Lorsqu’elle était adolescente, Maya Dupre voulait plus que tout être une actrice, comme son idole, Emma Watson. À 19 ans, Dupre, originaire de Leicester, se produisait dans des productions locales et fréquentait le Royal Welsh College of Music & Drama les week-ends. Mais lorsqu’elle est tombée enceinte de façon inattendue, ses plans ont changé. » J’ai dû mettre les choses en attente « , dit-elle.
Si elle a rapidement accepté sa nouvelle réalité, ce n’est pas le cas de tout son entourage. Une fête de famille, alors que Dupre était enceinte d’environ quatre mois, se démarque. Sa bosse se voyait, et un membre de la famille l’a prise à part pour exprimer son désarroi. Ils ont dit : « Oh, c’est vraiment dommage : tu avais un avenir si brillant devant toi », se souvient Mme Dupre. « Cela m’a vraiment agacé, car ce n’était pas une honte.
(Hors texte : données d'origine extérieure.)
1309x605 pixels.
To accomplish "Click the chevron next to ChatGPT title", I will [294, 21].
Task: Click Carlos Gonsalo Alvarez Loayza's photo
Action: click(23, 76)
C’était une énorme bénédiction. » Le commentaire l’a laissée se sentir « vraiment faible », mais il l’a aussi rendue « déterminée à leur prouver qu’ils avaient tort ».
Dupre a maintenant 22 ans, et est mère d’une fille de 18 mois, Ayana. Elle et son partenaire Biniam repensent avec tendresse à la période précédant la naissance d’Ayana, où leur vie a changé de façon spectaculaire. « Nous nous souvenons toujours de l’époque où nous n’étions que toutes les deux et à quel point c’était différent ». Ils sortent rarement ensemble, mais Dupre est satisfait. « Mes rêves ont changé, mais je suis tout aussi heureux. »
L’histoire de Dupre est frappante en raison du déclin progressif des Britanniques ayant des enfants dans la vingtaine. Selon l’Office for National Statistics, l’âge moyen des mères et des pères continue d’augmenter : 55% des mères qui ont eu leur premier enfant en 2017 étaient âgées de 30 ans et plus, contre 43% en 1997 ; 69% des pères avaient plus de 30 ans, contre 60% en 1997. Cette tendance est particulièrement prononcée chez les professionnels, où l’âge moyen des mères se situe entre 31,7 et 33,5 ans. Pendant ce temps, les taux de grossesse chez les adolescentes ont diminué de moitié au cours de la dernière décennie.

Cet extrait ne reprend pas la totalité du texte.